One of the things I missed most in 2020 was seeing live music. Living in Denver means Red Rocks Amphitheater is in our backyard, so it’s our summer place to see concerts. This year the magnificent rocks stood mostly empty, save for a select few socially distanced shows. One of my favorite bands to see live is The Tedeschi Trucks band and I was recently taken by a line in their song “Let Me Get By”: “forget what we said last December, ‘cause it’s been a hell of a year.” As I rode my bike home from the office on a Thursday two weeks before Christmas 2020, I reflected on those words.
Just before I started to ride, I read a heartfelt and touching LinkedIn post by a young lady who was laid off at the beginning of the pandemic, and nine months later was “being forced to move back to Minnesota” after losing her apartment in Arizona. I couldn’t help but think her fate must be shared with so many others who lost their jobs, homes, businesses, or loved ones. As I read her words, and thought about so many others, I was struck with deep sadness thinking how vastly different 2020 turned out than anyone’s wildest dreams.

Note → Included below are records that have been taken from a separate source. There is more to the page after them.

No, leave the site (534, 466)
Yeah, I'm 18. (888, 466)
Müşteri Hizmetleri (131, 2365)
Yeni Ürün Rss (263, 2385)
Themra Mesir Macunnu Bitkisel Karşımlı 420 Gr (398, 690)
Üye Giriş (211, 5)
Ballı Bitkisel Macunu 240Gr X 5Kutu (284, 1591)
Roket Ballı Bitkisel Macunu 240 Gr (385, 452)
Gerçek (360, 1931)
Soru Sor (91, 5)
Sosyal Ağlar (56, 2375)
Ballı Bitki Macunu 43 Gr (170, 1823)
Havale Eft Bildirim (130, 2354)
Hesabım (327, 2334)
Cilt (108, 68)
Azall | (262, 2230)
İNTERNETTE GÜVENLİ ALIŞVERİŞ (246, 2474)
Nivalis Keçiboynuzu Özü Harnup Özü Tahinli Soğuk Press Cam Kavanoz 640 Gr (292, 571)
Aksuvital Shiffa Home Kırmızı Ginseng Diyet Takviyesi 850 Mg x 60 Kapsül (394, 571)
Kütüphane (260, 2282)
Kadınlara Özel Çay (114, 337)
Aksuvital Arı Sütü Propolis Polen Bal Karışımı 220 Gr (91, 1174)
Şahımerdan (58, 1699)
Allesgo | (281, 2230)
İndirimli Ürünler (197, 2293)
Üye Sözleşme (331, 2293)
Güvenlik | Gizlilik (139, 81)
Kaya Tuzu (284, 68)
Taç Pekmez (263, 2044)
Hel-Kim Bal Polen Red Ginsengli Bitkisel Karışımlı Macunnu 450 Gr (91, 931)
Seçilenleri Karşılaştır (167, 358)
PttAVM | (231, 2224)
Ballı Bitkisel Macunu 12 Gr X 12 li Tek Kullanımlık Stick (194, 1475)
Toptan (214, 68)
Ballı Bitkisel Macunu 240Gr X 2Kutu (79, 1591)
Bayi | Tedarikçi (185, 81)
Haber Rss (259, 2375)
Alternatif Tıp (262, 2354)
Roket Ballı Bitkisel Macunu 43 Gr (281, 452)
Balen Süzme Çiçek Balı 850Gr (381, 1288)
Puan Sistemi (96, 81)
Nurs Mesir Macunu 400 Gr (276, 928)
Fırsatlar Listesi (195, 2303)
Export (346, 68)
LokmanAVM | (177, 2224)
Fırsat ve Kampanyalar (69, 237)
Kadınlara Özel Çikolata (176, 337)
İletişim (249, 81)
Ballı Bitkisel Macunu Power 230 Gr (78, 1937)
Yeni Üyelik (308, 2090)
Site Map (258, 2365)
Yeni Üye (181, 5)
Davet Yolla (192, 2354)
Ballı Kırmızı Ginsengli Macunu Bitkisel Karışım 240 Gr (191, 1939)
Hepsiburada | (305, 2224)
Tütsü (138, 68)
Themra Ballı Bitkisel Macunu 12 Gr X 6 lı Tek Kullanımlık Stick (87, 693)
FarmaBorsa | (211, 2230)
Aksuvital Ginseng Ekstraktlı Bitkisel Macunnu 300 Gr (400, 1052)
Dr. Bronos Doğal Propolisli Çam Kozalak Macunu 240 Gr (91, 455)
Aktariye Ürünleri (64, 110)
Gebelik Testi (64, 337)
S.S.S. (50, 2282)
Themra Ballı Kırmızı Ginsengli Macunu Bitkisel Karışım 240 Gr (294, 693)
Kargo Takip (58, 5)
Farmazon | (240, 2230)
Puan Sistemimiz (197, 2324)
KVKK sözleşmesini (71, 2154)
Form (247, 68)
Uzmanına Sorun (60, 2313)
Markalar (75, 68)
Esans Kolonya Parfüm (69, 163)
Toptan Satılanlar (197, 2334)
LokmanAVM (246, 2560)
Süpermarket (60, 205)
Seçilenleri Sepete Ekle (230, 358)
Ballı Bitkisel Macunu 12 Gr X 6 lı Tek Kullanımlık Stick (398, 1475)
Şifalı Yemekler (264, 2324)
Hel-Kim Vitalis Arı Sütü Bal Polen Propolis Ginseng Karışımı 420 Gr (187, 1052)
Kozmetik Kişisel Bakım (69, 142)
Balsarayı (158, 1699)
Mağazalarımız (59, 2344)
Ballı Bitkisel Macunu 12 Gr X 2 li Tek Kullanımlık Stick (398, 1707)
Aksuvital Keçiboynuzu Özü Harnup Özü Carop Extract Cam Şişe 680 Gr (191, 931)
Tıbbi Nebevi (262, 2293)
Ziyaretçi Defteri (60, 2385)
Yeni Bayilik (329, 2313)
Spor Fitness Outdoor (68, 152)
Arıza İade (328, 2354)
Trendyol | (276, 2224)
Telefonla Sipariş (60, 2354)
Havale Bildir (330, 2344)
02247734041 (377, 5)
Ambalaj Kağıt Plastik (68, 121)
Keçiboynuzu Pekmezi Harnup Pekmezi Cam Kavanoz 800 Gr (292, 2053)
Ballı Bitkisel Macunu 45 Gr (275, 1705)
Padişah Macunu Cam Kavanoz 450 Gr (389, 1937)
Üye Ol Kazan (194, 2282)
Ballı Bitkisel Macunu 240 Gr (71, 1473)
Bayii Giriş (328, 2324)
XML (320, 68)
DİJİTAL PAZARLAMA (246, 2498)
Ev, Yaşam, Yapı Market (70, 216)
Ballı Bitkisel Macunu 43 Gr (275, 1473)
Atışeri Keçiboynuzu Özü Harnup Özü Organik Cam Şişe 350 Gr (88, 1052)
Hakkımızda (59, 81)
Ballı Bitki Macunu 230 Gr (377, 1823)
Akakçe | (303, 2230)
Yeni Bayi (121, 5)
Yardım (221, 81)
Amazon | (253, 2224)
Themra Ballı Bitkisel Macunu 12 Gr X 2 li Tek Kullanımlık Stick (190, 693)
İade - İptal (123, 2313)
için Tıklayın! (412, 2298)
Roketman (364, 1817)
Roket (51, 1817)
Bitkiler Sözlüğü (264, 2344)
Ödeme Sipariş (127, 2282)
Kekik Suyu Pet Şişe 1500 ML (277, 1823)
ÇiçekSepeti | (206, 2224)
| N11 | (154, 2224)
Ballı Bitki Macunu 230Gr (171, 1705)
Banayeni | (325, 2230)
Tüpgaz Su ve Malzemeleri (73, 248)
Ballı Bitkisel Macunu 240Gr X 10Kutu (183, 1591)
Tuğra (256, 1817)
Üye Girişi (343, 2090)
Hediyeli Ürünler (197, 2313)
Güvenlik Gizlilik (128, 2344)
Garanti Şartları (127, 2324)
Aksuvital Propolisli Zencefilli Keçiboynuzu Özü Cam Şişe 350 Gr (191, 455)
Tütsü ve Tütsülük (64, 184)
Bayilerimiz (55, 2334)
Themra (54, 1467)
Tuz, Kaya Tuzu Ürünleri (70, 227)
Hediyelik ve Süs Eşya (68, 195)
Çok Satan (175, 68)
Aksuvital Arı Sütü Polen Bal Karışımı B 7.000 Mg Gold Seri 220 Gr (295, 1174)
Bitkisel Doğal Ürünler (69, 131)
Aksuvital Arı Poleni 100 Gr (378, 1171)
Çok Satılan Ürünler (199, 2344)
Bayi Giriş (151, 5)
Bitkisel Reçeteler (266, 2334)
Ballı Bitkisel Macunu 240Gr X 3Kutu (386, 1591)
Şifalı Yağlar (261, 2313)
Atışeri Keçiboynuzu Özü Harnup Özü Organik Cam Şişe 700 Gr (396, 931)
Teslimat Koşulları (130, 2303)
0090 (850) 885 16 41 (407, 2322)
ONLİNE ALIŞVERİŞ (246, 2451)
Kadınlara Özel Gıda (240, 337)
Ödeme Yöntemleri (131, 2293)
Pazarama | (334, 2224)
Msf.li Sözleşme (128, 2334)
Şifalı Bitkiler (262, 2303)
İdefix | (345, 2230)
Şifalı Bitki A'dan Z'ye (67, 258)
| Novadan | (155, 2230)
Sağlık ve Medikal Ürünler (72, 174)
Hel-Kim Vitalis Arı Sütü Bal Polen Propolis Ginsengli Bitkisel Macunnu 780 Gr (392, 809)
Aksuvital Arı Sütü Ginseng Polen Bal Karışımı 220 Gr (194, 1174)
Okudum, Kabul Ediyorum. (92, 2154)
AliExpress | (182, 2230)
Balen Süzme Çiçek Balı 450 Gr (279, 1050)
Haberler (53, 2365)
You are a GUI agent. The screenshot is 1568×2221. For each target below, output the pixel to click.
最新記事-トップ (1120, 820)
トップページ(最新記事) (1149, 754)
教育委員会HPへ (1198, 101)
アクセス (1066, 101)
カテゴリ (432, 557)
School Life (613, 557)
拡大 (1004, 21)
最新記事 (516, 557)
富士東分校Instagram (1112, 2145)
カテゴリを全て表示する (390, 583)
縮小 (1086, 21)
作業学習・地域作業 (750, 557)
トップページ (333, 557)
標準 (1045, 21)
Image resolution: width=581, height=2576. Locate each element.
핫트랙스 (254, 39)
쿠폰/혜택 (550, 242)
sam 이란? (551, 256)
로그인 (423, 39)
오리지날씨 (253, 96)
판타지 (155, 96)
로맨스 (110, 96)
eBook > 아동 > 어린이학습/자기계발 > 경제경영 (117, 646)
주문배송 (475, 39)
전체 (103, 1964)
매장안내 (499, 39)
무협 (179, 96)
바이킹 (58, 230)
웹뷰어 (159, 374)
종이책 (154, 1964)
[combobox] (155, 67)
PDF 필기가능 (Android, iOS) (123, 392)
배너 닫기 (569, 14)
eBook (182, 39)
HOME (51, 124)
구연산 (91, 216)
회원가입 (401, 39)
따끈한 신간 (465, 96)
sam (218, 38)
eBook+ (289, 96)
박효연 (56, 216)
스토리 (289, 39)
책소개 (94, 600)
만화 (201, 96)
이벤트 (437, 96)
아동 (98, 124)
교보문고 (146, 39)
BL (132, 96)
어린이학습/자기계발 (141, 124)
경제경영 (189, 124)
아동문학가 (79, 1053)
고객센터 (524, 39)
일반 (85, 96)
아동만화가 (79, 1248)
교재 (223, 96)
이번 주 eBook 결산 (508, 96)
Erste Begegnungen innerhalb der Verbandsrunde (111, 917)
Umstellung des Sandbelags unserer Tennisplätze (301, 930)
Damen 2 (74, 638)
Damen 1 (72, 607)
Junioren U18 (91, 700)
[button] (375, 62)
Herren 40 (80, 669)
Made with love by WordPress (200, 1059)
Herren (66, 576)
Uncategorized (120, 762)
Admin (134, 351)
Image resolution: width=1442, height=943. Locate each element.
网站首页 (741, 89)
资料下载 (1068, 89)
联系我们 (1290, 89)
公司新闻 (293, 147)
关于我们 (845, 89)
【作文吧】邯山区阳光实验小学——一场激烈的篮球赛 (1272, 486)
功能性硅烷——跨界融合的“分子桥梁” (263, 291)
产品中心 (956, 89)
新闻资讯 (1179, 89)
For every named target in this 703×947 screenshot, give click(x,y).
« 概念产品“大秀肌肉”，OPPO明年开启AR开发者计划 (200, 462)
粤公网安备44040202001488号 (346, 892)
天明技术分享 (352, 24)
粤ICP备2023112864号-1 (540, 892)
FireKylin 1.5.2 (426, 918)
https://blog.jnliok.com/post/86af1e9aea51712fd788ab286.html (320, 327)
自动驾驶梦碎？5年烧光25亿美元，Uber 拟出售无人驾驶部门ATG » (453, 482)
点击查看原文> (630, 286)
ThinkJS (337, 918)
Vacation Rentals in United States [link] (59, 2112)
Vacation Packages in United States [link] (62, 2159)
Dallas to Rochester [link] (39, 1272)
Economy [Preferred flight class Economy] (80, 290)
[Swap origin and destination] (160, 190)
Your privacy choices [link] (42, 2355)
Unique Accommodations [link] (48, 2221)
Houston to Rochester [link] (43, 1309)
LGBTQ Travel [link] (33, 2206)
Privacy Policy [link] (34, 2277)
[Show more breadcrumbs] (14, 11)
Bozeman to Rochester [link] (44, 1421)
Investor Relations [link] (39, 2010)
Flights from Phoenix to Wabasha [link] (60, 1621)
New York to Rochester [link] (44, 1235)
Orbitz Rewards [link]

You see, I love New Year. Nowadays it’s not the same raucous parties and getting hammered like it used to be. These days it’s spent in smaller groups of great friends and family, fewer drinks, and more talk about what we’re grateful for, our love for each other, and our hopes going into a new year.
Heading into 2020 my girlfriend and I spent time with friends in Breckenridge and around 11pm we geared up (it was frickin’ cold that night!) and skinned up Breck resort. We’d done this once before in Vail two years prior and it was amazing! As we hiked and breathed heavily, we talked about the ups and downs of the previous year, the ways we had grown, and the things we looked forward to in 2020. We talked about our individual and collective goals, the positive change we wanted to see in ourselves, our family, and our businesses. When the clock struck, we hugged and kissed, strapped in, and got our first run of 2020 down a relatively chunky, icy, and ungroomed run. Who knew that night of goal setting and gratitude would be foreshadowing for what was to come?
As part of my learnings with Positive Intelligence, we talk about the Sage perspective, which means “there are gifts and opportunities in all of life’s situations and outcomes.” There’s even a fable we tell with a poignant point: the story is about a sage old farmer who experiences tremendous highs and lows throughout the story. And his line, his perspective (the Sage perspective that is), is “who is to say what is good or what is bad?”
Before you trash me for saying this in relation to a pandemic or the many stories like the young lady from LinkedIn, think about perspective for just a moment. Perspective is truly a self-fulfilling prophecy. If we think something is good, or bad, it is so. If we think about the gifts or opportunities that come from all of life’s situations it’s also important to note those gifts aren’t always immediately or readily available. When I lost my father in 1997 to cancer, I most certainly, 100% did not say to myself “who is to say what is good or what is bad?” And I sure as hell didn’t see any gifts. Yet, as the years have gone by, I have found many gifts to come from that tragedy, and they continue to come.
As I reflect on 2020, there is much good and bad to be mindful of. Luckily for me, 2020 hasn’t brought the devastation it has to some others. If it’s come to you, my door is open to you. I welcome you to walk through it and let’s talk about how I can support you from one human to another. Every day, amidst the chaos 2020 has brought, I still fight to choose the Sage perspective and I am grateful for the many people I’ve connected with, the support I’ve received, the opportunity to work with some of you. As the world has shut down, I’m grateful for the decrease in pollution so we can see the Colorado Front Range more clearly, I’m grateful that my gym is open, that I’m healthy, that my family is healthy, that the world has a greater appreciation to the struggles and challenges of working parents. I’m grateful that I was able to mountain bike and actually go camping this summer. Most of all, I’m grateful for the many people in my life that I get to call friends, family, acquaintances, and colleagues.
Regardless of where you fall on the good and bad spectrum of 2020, I hope you can find your own Sage perspective. I hope you can find the gifts in your situation. I hope you enjoy the holidays. I hope you’re hopeful for the New Year. I hope, and look forward to, our paths crossing in 2021. Much love.